6. The method according to claim 1, characterized in that, The step of evaluating the state of the target sleeve based on the current operating condition data, the current state data, the first correlation parameter, and the second correlation parameter to obtain a target evaluation result corresponding to the target sleeve includes: Based on the second correlation parameter, determine the state change trend corresponding to the target sleeve; Based on the current operating condition data, the current state data, the first associated parameter, and the state change trend, the state of the target sleeve is evaluated to obtain the target evaluation result corresponding to the target sleeve.
7. The method according to any one of claims 1 to 6, characterized in that, Before acquiring the target operating condition data and target status data corresponding to the target sleeve, the following steps are included: Determine the environmental operating conditions and power grid operating conditions corresponding to the target bushing; Based on the environmental operating condition data and the power grid operating condition data, the target operating condition data corresponding to the target bushing is determined.

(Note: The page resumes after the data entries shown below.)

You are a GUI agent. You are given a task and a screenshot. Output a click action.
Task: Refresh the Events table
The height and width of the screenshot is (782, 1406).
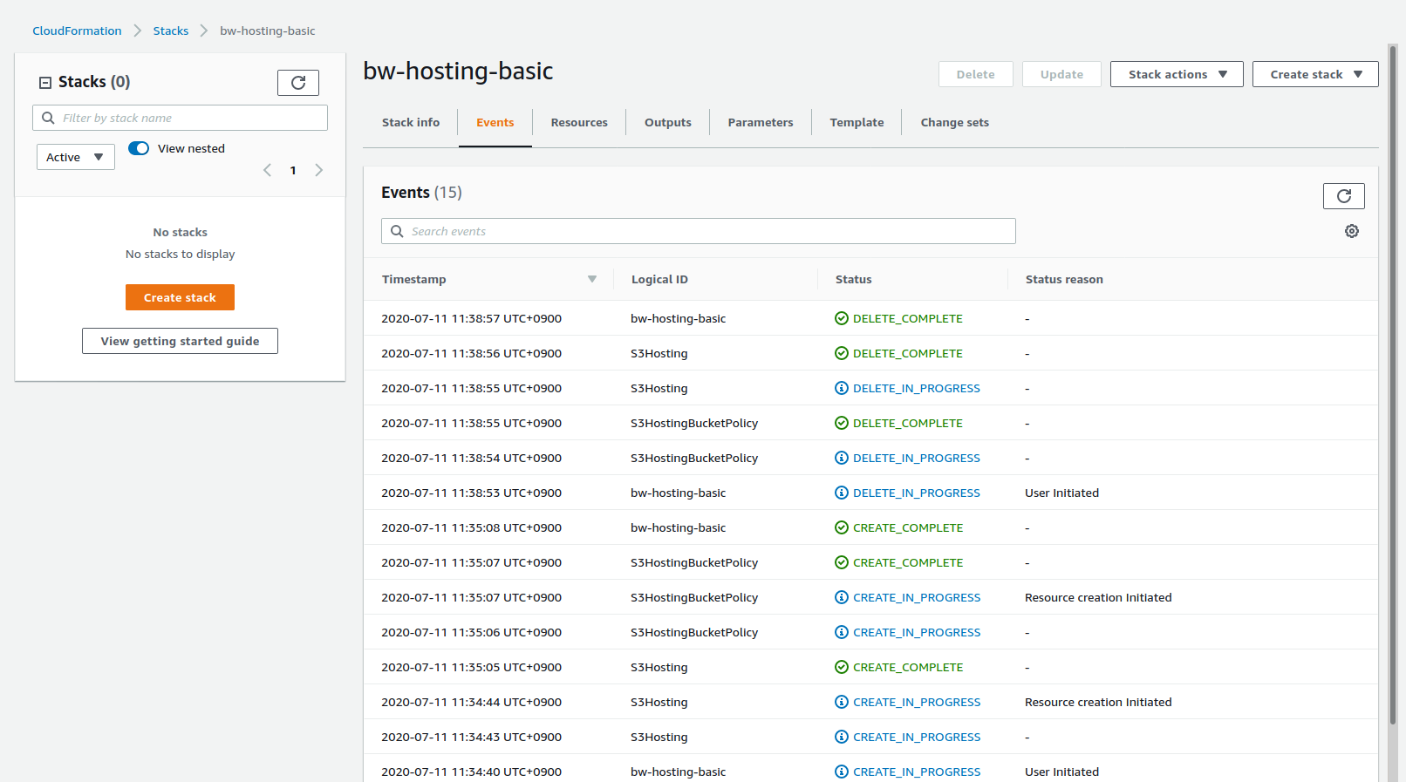(1343, 196)
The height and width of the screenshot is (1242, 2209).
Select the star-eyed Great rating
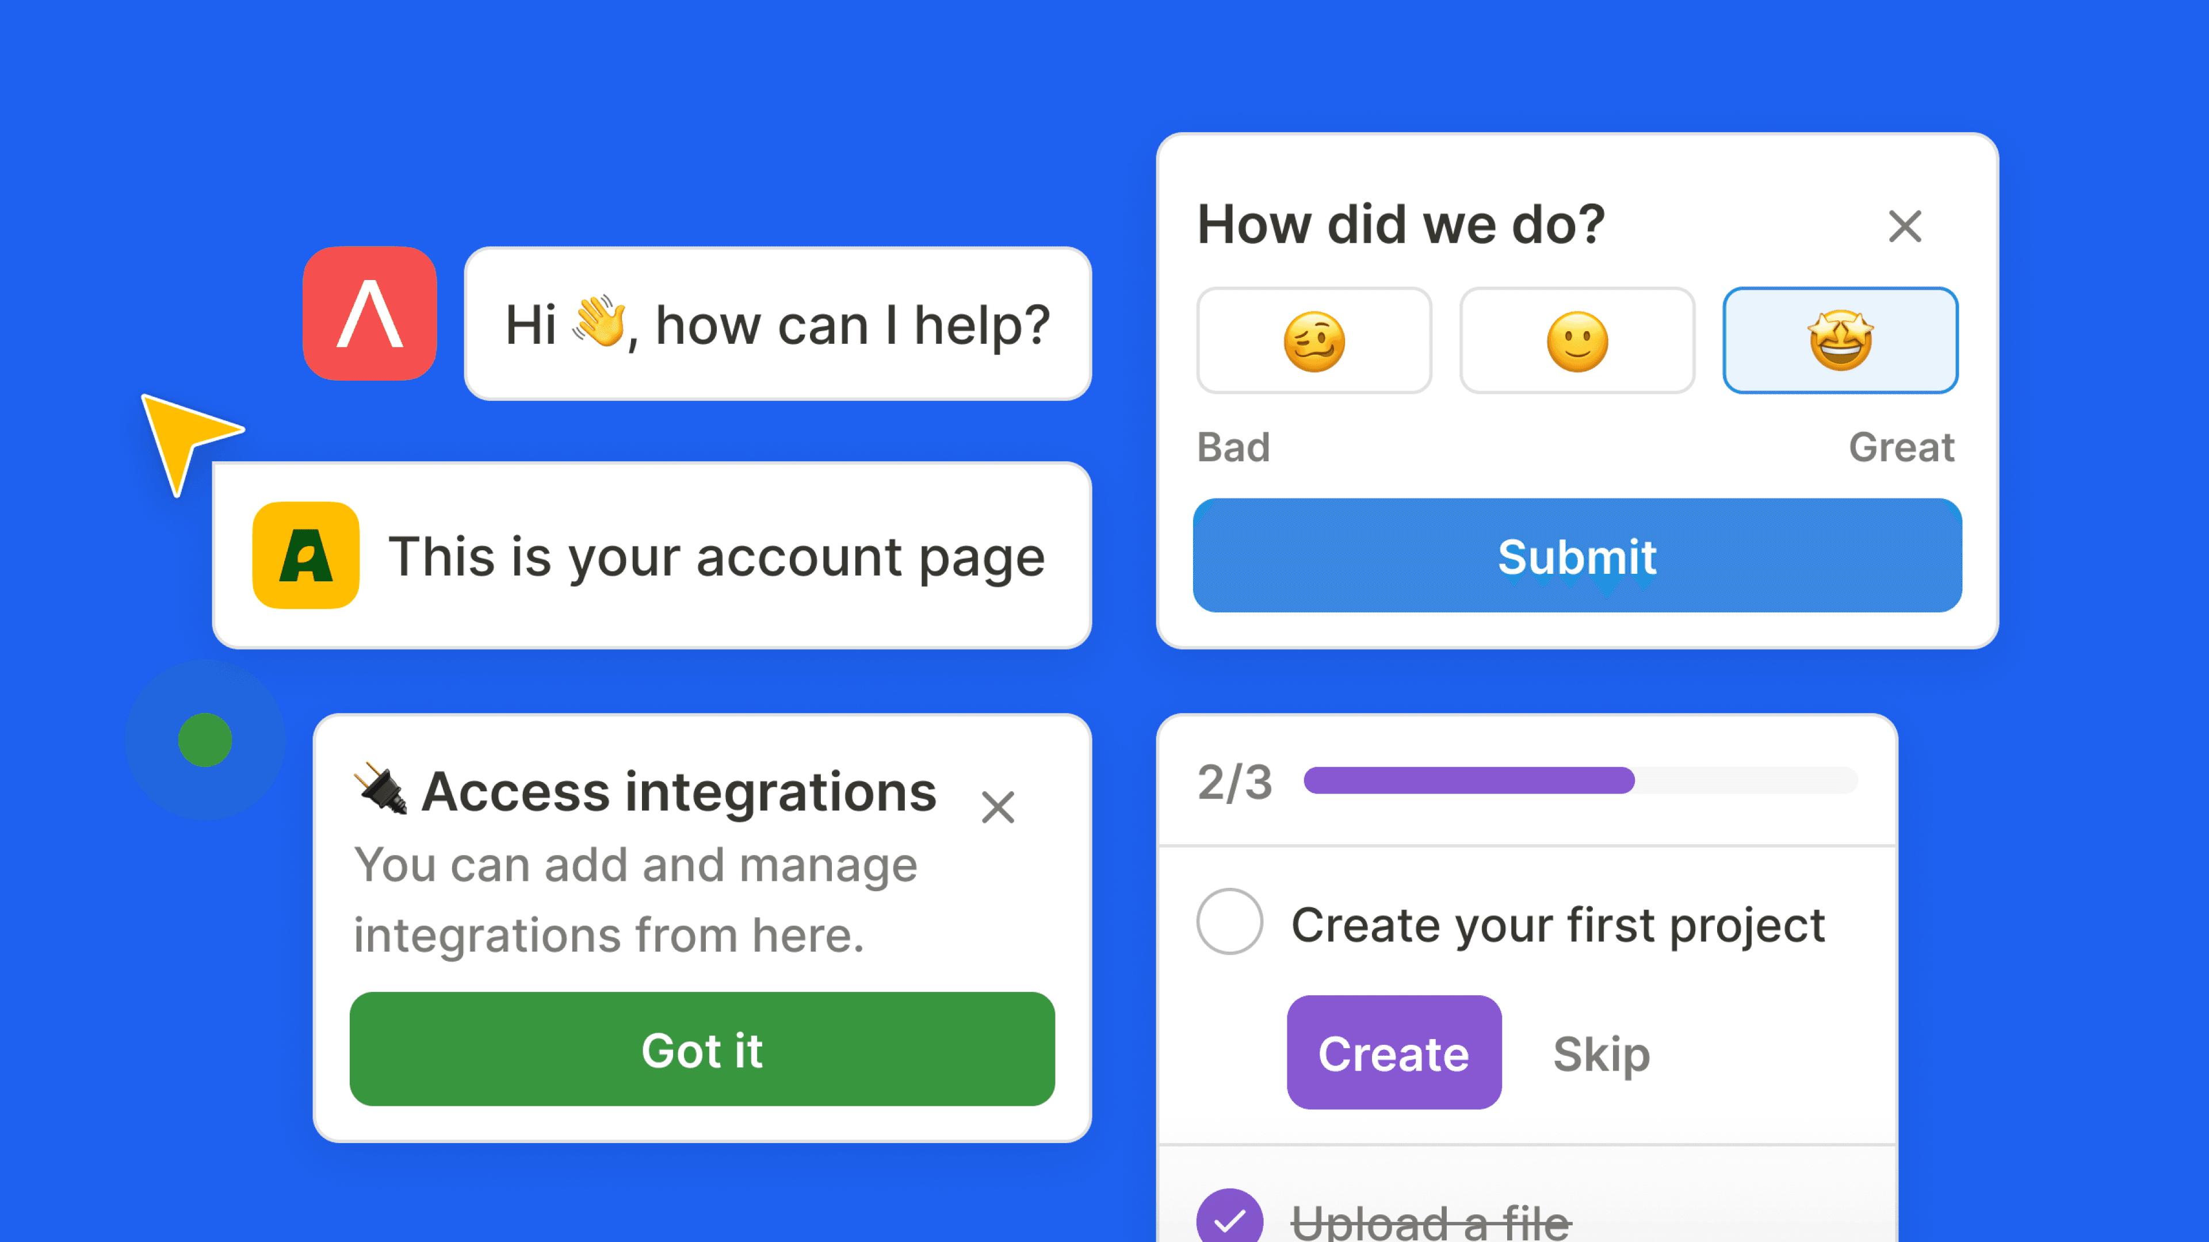click(1840, 341)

8. A transformer bushing condition assessment device, characterized in that, include: The acquisition module is used to acquire target operating condition data and target status data corresponding to the target sleeve, wherein the target operating condition data includes current operating condition data and the target status data includes current status data; The first determining module is used to determine a first correlation parameter between the target operating condition data and the target state data; The retrieval module is used to retrieve a reference sleeve data set, wherein the reference sleeve data set includes reference status data corresponding to multiple reference sleeves, and the similarity index between the attribute parameters of the multiple reference sleeves and the attribute parameters of the target sleeve is greater than a similarity threshold, wherein the attribute parameters include the sleeve model. The second determining module is used to determine, based on the reference sleeve data set, a second association parameter between the current state data and multiple reference state data respectively; The third determining module is used to perform a status assessment on the target sleeve based on the current working condition data, the current state data, the first correlation parameter, and the second correlation parameter, and obtain a target assessment result corresponding to the target sleeve.
9. An electronic device, characterized in that, include: processor; Memory used to store the processor's executable instructions; The processor is configured to execute the instructions to implement the transformer bushing condition assessment method as described in any one of claims 1 to 7.
10. A computer-readable storage medium, characterized in that, When the instructions in the computer-readable storage medium are executed by the processor of the electronic device, the electronic device is able to perform the transformer bushing condition assessment method as described in any one of claims 1 to 7.